Romanian Gangmaster operating in the Shellfish Industry on the Isle of Skye sentenced
14th June 2012
On 11 June 2012 Vitalie Cacicovschi, 38, of Portree, appeared at Portree Sheriff Court for sentencing for offences under the Gangmaster (Licensing) Act 2004, having pled guilty to trading as an unlicensed Gangmaster on 14 May 2012.
Vitalie Cacicovschi was sentenced to a community payback order to undertake 200 hours of unpaid work within the next 9 months. Further information is available in the GLA’s press release of 14 May 2012 http://gla.defra.gov.uk/PageFiles/1373/Cacicovschi%20Press%20release%20170512. pdf
Notes to editors
1. The Gangmasters Licensing Authority (GLA) was set up to curb the exploitation of workers in the agricultural, horticultural, shellfish gathering and associated processing and packing industries.
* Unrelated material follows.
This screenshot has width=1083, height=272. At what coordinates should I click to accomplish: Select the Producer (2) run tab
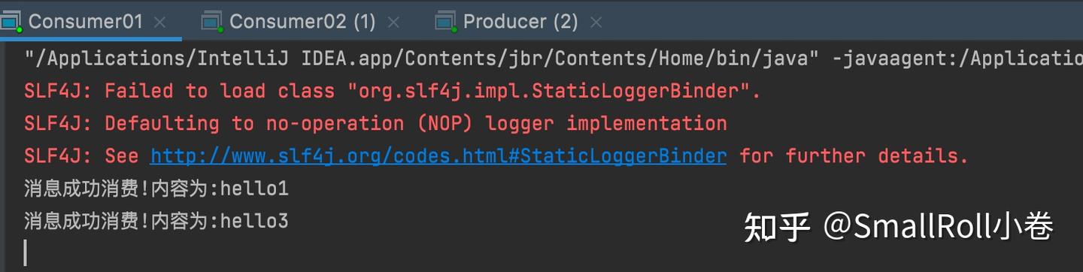pos(520,21)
The Act establishing it was passed in 2004.
2. Protecting workers is the key aim alongside protecting legitimate labour providers and protecting the tax payer by uncovering unpaid taxes.
3. The GLA regulate the supply of workers and labour services to any of the regulated sectors in the UK.
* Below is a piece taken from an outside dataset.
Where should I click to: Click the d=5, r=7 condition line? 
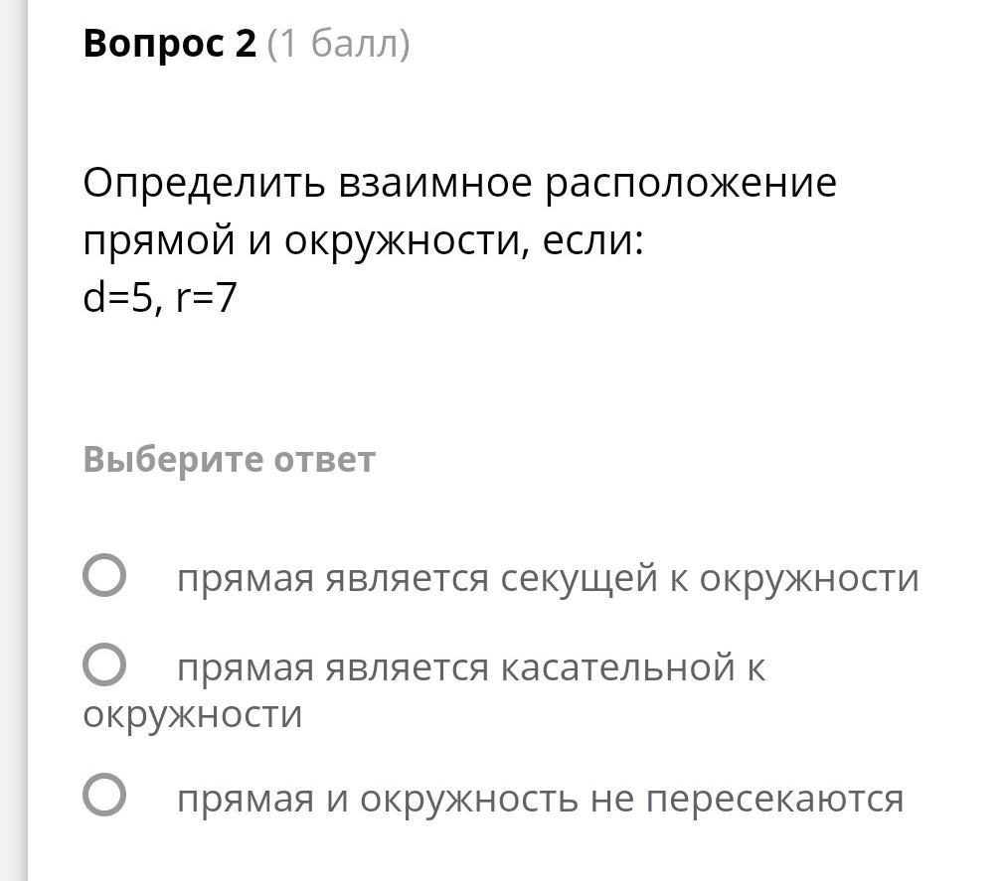pos(160,298)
4. This is the third GLA prosecution of a gangmaster operating in the shellfish industry. See: http://gla.defra.gov.uk/PageFiles/1054/Final1%20- %20Benson%20prosecution%20release%20Sept%202009.pdf. The second case, which has concluded, relates to Mr P Lackey, as identified above.
5. It is a criminal offence to provide labour in the industries regulated by the GLA without a licence. It is also an offence to use labour provided by unlicensed labour providers.
6. The GLA assess compliance against its Licensing Standards which reflects UK legislation, including Forced Labour Offence. Licensing Standard 1.1 covers whether a person is “Fit & Proper” to hold a licence.
7. In December 2009 a new offence of forced labour was introduced in England and Wales, and Northern Ireland. It became an offence in Scotland in August 2010. GLA guidance on the offences can be found in GLA Brief 9.
8. The GLA is committed to the Governments regulatory principles, and does not conduct inspections without reason where potential risks may be identified.